Work instructions: Keeping every word the same, give again only the lines from the one with "Given: Click the 2000 value under UK" through the end of the data, both included, and leave every picture out.

============

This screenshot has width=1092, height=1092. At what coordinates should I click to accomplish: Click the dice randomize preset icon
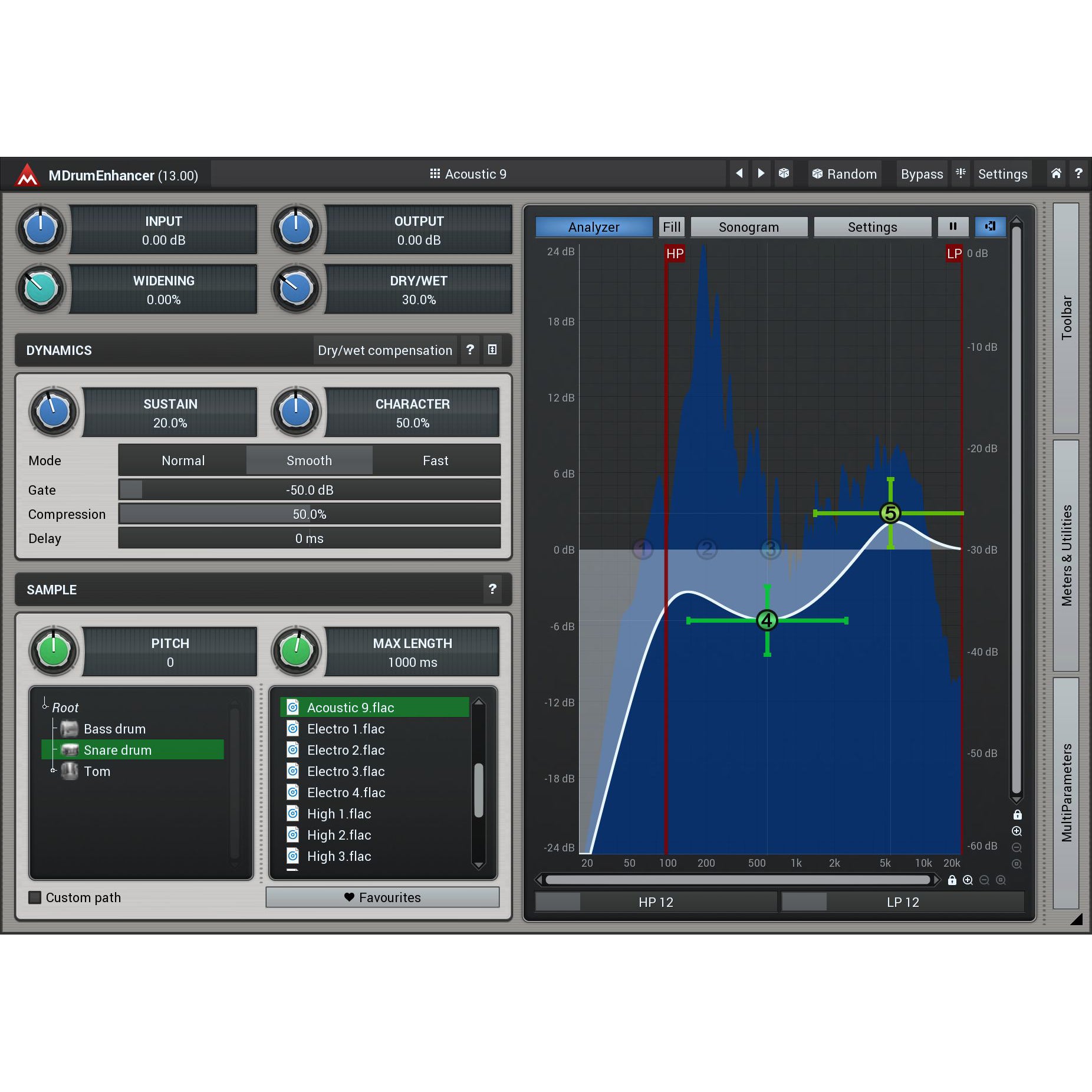784,174
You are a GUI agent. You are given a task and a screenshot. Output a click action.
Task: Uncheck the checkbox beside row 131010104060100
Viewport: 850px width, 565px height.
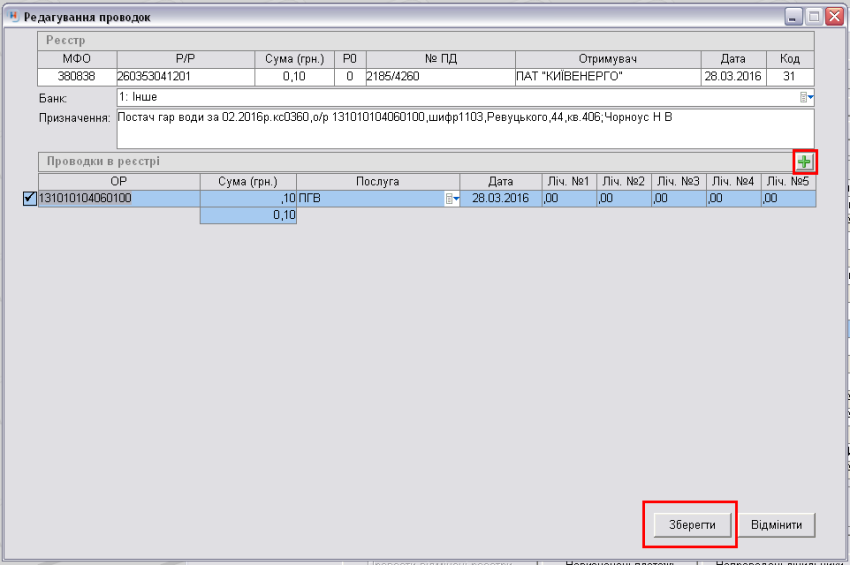[x=28, y=199]
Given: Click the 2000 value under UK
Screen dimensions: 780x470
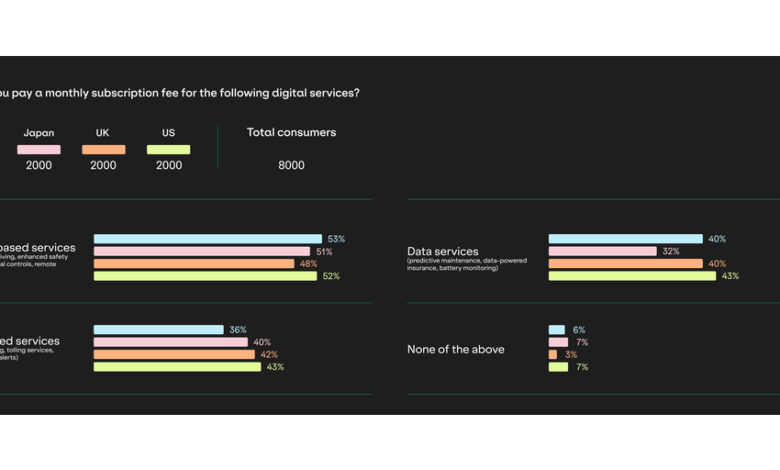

============

Response box:
Given: Click the 2000 value under UK
Screen dimensions: 780x470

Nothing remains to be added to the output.